The rule so enunciated, together with the distinction made therein, which is the majority rule (see 56 A.L.R. 666; 163 A.L.R. 1137), has been neither modified nor disapproved by our Supreme Court.
Thus it seems to me that the one issue presented herein is dependent solely upon the question as to whether the imprisonment of the defendant, following a criminal proceeding in which he was not advised of his constitutional rights, was such an unlawful imprisonment that his departure from confinement did not constitute an escape within the rule laid down in the Ah Teung and Clark cases.
The Supreme Court of the United States has emphatically declared [subject to certain qualifications not present in the instant case] that the failure to strictly comply with the terms of the Sixth Amendment to the federal Constitution results in the court losing jurisdiction to proceed and that the judgment of conviction pronounced by “a court without jurisdiction is void.” (Johnson v. Zerbst, 304 U.S. 458 [58 S.Ct. 1019, 82 L.Ed. 1461].) The courts of this state have approved a like interpretation of the provisions of article I, section 13, of our Constitution. (People v. Lanigan, 22 Cal.2d *10569 [140 P.2d 24,148 A.L.R 176]; In re Jones, 88 Cal.App.2d 167 [198 P.2d 520]; see, also, 3 A.L.R.2d 1003.)

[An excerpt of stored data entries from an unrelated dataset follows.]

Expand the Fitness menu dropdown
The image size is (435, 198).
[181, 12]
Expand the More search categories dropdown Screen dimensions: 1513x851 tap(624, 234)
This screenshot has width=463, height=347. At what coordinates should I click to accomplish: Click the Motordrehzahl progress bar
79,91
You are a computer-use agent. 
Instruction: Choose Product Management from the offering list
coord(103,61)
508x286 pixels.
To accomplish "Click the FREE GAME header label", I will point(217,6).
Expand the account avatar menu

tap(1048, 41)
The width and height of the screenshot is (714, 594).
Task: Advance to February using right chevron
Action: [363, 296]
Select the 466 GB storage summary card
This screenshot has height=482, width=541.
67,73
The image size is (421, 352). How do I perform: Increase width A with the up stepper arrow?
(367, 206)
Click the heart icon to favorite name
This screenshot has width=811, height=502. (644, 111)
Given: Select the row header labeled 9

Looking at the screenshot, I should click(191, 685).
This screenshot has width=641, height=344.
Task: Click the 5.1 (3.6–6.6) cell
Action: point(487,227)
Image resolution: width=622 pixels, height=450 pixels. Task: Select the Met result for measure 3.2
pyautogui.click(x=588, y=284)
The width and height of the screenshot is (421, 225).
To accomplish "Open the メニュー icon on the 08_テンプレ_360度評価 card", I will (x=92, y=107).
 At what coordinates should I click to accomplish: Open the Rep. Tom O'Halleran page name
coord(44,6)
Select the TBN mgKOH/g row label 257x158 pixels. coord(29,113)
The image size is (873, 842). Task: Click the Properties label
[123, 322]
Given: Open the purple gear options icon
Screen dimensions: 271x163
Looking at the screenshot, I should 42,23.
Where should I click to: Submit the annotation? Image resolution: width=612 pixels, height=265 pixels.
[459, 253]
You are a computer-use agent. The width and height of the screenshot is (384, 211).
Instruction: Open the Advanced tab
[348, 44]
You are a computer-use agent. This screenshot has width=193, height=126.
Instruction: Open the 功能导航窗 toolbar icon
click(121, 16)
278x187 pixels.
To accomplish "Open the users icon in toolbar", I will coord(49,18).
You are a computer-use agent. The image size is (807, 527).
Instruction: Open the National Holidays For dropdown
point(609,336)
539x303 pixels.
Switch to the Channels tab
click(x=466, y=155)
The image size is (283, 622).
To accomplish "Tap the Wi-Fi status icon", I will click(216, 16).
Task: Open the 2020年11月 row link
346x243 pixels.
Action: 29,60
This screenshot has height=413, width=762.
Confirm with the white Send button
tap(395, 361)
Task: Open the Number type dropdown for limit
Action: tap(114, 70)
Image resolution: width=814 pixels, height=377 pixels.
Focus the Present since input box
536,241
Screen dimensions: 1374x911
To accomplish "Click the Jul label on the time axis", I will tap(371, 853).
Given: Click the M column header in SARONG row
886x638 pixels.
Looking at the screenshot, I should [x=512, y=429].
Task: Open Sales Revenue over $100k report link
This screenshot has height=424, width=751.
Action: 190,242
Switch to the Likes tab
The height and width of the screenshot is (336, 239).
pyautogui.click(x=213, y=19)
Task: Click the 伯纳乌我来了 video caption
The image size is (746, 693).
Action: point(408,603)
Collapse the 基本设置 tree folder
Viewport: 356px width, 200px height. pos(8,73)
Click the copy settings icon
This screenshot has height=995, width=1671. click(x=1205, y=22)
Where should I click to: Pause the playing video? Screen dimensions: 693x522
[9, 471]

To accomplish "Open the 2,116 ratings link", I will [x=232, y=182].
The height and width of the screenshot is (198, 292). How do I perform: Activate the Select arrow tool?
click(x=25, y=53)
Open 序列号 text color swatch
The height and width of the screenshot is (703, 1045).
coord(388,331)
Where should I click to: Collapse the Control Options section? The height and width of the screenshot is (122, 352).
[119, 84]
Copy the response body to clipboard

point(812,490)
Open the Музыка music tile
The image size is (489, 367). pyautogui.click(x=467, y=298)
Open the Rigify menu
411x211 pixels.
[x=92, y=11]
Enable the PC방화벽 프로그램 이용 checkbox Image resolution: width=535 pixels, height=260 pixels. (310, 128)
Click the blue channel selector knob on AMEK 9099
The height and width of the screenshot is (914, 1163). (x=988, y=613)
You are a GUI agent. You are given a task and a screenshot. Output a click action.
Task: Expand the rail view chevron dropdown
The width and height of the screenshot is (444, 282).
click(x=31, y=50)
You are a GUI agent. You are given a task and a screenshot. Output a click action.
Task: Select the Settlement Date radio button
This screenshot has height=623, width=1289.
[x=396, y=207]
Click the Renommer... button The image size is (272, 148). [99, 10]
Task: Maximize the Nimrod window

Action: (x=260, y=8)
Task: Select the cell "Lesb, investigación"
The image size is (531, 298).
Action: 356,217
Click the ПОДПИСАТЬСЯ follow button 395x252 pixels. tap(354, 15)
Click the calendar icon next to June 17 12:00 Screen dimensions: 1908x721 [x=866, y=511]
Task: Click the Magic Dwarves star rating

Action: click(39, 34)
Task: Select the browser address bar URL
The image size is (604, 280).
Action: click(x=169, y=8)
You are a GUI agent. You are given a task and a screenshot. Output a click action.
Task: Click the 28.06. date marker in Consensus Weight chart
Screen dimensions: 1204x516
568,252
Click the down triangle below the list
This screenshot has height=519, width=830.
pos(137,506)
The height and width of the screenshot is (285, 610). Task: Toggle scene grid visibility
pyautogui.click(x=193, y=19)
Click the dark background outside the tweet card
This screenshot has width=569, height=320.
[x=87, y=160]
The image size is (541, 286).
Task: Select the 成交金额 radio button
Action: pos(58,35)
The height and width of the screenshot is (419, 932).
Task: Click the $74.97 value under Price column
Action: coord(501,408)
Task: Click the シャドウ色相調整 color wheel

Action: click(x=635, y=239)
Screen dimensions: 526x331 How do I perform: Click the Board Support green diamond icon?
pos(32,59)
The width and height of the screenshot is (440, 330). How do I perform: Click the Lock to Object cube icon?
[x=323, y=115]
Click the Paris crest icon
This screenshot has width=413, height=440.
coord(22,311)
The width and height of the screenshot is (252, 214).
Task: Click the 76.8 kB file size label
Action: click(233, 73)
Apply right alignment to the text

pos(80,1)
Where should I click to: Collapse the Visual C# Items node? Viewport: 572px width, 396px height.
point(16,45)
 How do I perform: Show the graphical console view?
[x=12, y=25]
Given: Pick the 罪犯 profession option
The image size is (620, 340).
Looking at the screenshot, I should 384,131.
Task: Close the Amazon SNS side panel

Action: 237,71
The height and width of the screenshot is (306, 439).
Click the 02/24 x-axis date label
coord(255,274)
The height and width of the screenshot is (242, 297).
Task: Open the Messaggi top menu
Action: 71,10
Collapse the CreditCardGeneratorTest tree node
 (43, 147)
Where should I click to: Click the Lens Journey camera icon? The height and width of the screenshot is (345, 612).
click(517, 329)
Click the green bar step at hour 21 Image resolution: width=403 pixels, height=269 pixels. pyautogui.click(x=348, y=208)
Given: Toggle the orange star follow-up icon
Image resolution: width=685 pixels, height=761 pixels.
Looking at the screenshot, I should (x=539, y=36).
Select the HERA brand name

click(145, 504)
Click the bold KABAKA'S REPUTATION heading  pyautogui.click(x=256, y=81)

Applying this constitutional rule to the sole question presented in the instant case it would appear that if the reason which makes flight from prison an offense did not exist in the Ah Teung ease because defendant’s custody by the sheriff was without process and therefore void, and if in the Clark case such reason did not exist because the process under which the defendant was held was illegal and gave the sheriff no legal authority to hold him, how then can it be said that in the present ease the reason which makes flight from prison an offense did exist, since under the cited cases the defendants’ conviction was void, and since the court, in the Ah Teung case specifically held that “there can be no escape, in the sense of the law, unless there was a lawful custody. ’ ’
Neither the decision of this court in the Jones case nor of the Supreme Court in the McCoy case (32 Cal.2d 73), both of which are cited and relied upon as the basis for the conclusion reached in the majority opinion, militates against the foregoing conclusion. Neither case involved the question presented herein, to wit: escape, and therefore cannot be considered either as directly or impliedly overruling the decision in the Ah Teung case. In fact it was not even mentioned in either of the two later cases so cited. On the contrary both of those cases support the foregoing conclusion inasmuch as the judgments therein were referred to as being void. Although the defendant in each case was remanded to the trial court for further proceedings such remand was not based upon any process issued by the trial court but, as stated in the McCoy case, was predicated upon the authority of the reviewing court under section 1484 of the Penal Code, which places upon the court or judge in a habeas corpus proceeding the obligation “to dispose of such party as the justice of the case may require . . ..”
Furthermore I find nothing in the rule enunciated in the federal cases cited in the majority opinion which is applicable here. Not alone because I am convinced that the question has been answered both fully and specifically by the courts of this state but also because of the particular statutes under which those eases arose.
So long as the law as enunciated in the Ah Teung case remains unchanged the courts of this state are bound to adhere to it, and I would therefore reverse the judgment.